LAS VEGAS, Jan. 7 (Korea Bizwire) — Samsung Electronics Co.’s new robotic ball unveiled at the Consumer Electronics Show (CES) in Las Vegas, Nevada, is not a robot but an “interactional device,” since it can provide a better connected experience to users by controlling other smart electronics, a company executive said Tuesday (local time).
Kim Hyun-suk, President and CEO of Samsung’s Consumer Electronics division, unveiled “Ballie” at the company’s pre-show keynote event on Monday and demonstrated what the ball-shaped bot can do — controlling other smart devices and serving as a personal assistant.
But Kim doesn’t see Ballie as a robot. “Ballie is not a robot but an interactional device,” Kim said at a press meeting for Korean reporters at CES the following day.
“Ballie itself isn’t a big deal.

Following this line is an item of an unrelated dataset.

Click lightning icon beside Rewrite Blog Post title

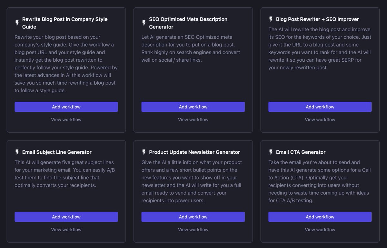tap(17, 23)
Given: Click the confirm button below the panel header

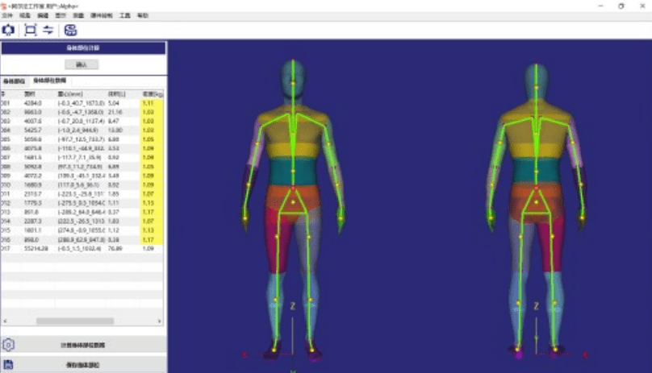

But it becomes a big deal when it is connected with other devices.”
Samsung Electronics developed Ballie because a single smart device cannot satisfy all consumers’ needs, Kim said, emphasizing that Ballie’s future is in care services, such as looking after the elderly or children.
“There are robots for cleaning and dishwashing, but instead of operating each robot separately, why not have a device that can interact (with other devices)?” he said.

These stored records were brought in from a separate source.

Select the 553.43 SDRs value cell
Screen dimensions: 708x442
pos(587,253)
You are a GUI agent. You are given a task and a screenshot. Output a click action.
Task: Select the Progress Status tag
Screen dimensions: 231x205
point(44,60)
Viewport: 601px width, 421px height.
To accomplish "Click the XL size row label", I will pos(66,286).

“We haven’t yet decided whether Ballie should be commercialized or how it should be priced, but if we’re to actually make one, I say it should be very simple.”
On the keynote stage, Ballie was able to follow Kim as he moved around and was ready to offer services. Asked about privacy, Kim said the company has solutions for that.
“I think we’ll see a future where people have their own servers in their homes, which means that users’ data will stay in their home,” he said.
“Ballie doesn’t have intelligence. It can come from somewhere else, maybe from edge computing.”
After Ballie was unveiled, many reviewers said that it reminded them of the BB-8 droid from the new “Star Wars” movies.
Kim said he’s not sure whether the engineers had BB-8 in mind while developing Ballie but they certainly put a lot of work in to develop Ballie’s capabilities.
“Ten engineers developed Ballie and I don’t know whether they thought about ‘Star Wars,’” he said.
“Backstage at the keynote, they really worked to keep the Wi-Fi network for Ballie up. One of them even cried after our demonstration of Ballie was over.”